Könnte eine universelle Ethik die Kirchen ablösen? Zu Gast bei Gert Scobel sind die Redakteurin und Autorin Christiane Florin, die österreichische evangelische Theologin Cornelia Richter sowie der Religions- und Kultursoziologe Detlef Pollack.

Die Missbrauchsskandale allein erklären die Abkehr von den Kirchen nicht. Eine große Rolle spielen auch die Reformunfähigkeit und die sich verändernden Ansprüche moderner Gesellschaften. Dabei ist das Bedürfnis nach Spiritualität gerade in Krisenzeiten besonders hoch.

Mit 360.000 Austritten kehrten nie zuvor so viele Katholiken ihrer Kirche den Rücken wie im Jahr 2021. Viel besser sah es auch für die Evangelische Kirche nicht aus: 280.000 Mitglieder erklärten 2021 ihren Austritt. Die dramatische Zahl sexueller Straftaten, das Schweigen und Vertuschen haben unbestritten einen großen Anteil an dieser möglicherweise existenziellen Krise. Doch es spielen viele weitere Faktoren eine Rolle. Ein großes Problem für viele Gläubige ist die anhaltende Reformunwilligkeit, besonders in der katholischen Kirche: Beispielsweise bleiben Frauen noch immer von Weiheämtern ausgeschlossen, Wiederverheiratete dürfen die Kommunion nicht empfangen, Homosexuelle fühlen sich weiterhin diskriminiert, werden weder getraut noch gesegnet. Das sind nur einige der Themen, bei denen der Vatikan bis heute keine Reformbereitschaft zeigt.

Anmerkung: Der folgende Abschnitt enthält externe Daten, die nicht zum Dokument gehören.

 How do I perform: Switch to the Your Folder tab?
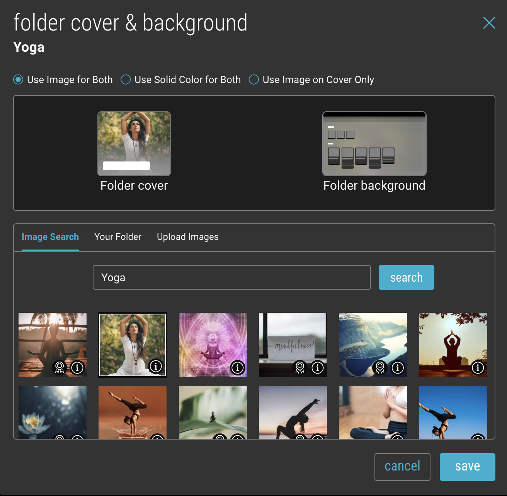(x=118, y=237)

Daneben hat sich unsere Gesellschaft massiv verändert. Sie ist offener, moderner und heterogener geworden. Verschiedene Religionen und Philosophien haben sich mittlerweile vermischt, und neue Ideen entstehen. Ist Religion im traditionellen Sinn nur ein störender Anachronismus, eine Art geduldeter Aberglaube?

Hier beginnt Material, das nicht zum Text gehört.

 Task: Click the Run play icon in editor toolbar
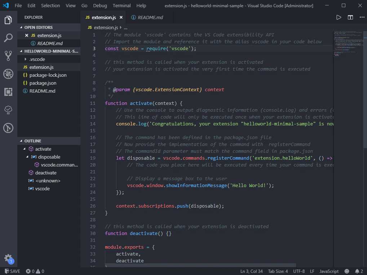[339, 17]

Für immer mehr Menschen besteht zwischen Glauben und Kirche kein zwingender Zusammenhang mehr. Nächstenliebe, Barmherzigkeit, Seelsorge waren lange Kernkompetenzen der Kirchen. Geht dies alles nun mit ihrer zunehmenden Bedeutungslosigkeit verloren?

Das Bedürfnis der Menschen nach Spiritualität, Transzendenz, nach Halt, Orientierung und Trost – gerade in unruhigen Zeiten wie diesen – ist groß. Könnte eine universelle Ethik die Kirchen ablösen? Eine neue Humanität, die weder von einer einzigen Religion noch von einer weltlichen Ideologie dominiert wird, wie es der große Philosoph Charles Taylor durchaus für möglich hält?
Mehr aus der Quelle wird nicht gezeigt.